*PROBLEM DETAILS*:
Transcribe the entries exactly. Start at the top, stop after the line with "373x187 pixels.", and omit every picture.

○ ○ ○ ○

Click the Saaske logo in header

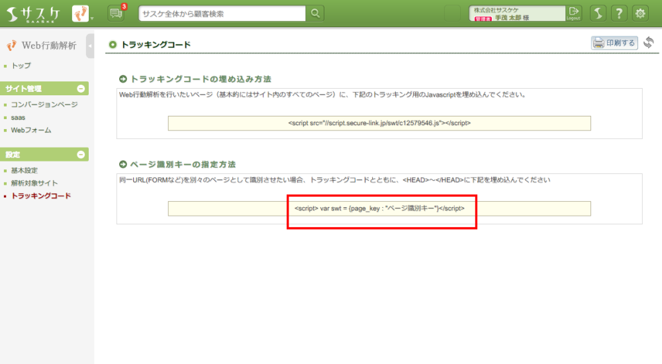click(32, 13)
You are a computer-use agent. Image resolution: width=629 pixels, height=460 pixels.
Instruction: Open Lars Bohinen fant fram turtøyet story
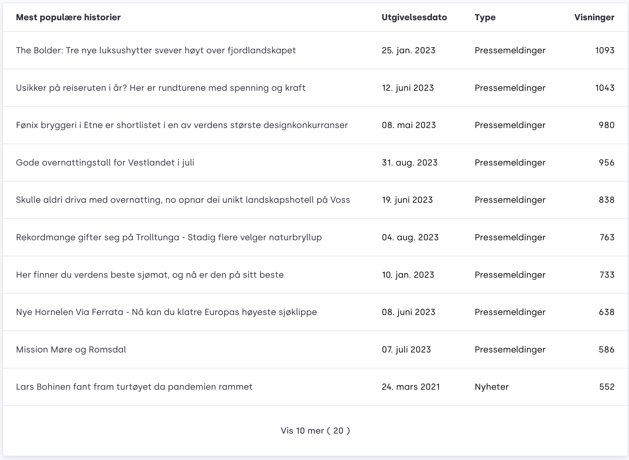click(134, 387)
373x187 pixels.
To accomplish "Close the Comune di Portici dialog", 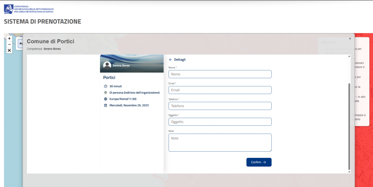I will pyautogui.click(x=350, y=38).
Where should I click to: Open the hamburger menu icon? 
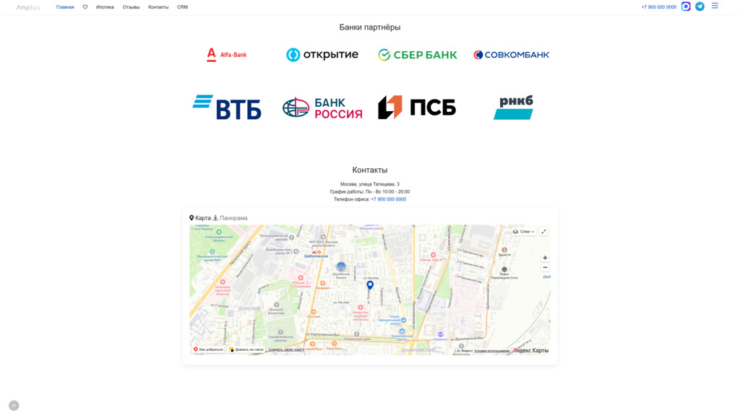pos(715,6)
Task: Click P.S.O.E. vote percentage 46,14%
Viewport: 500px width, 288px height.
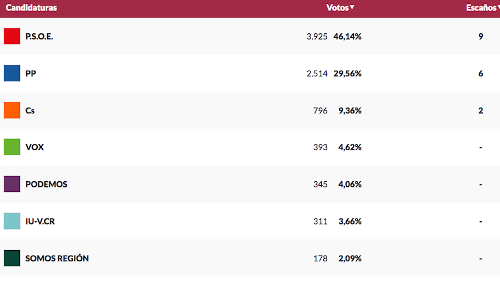Action: point(347,36)
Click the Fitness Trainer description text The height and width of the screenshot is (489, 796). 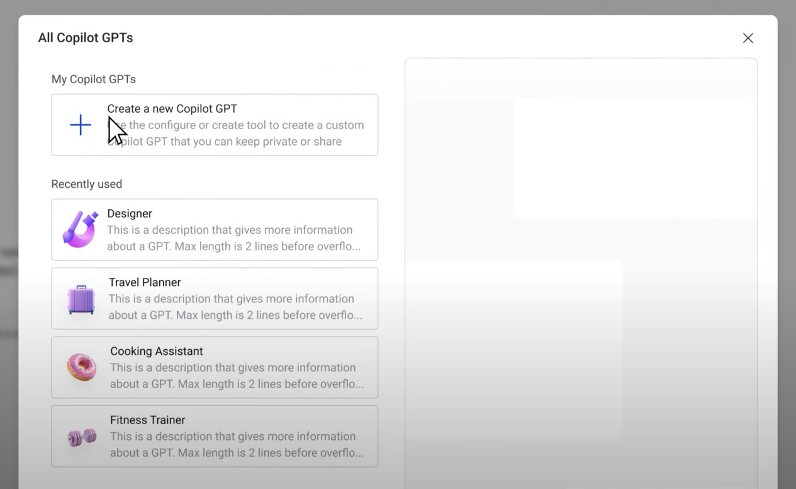236,444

○ ○ ○ ○

*FINISHED TASK*:
Click the Saaske logo in header

click(32, 13)
You are a computer-use agent. Image resolution: width=629 pixels, height=460 pixels.
Instruction: Open Lars Bohinen fant fram turtøyet story
click(134, 387)
373x187 pixels.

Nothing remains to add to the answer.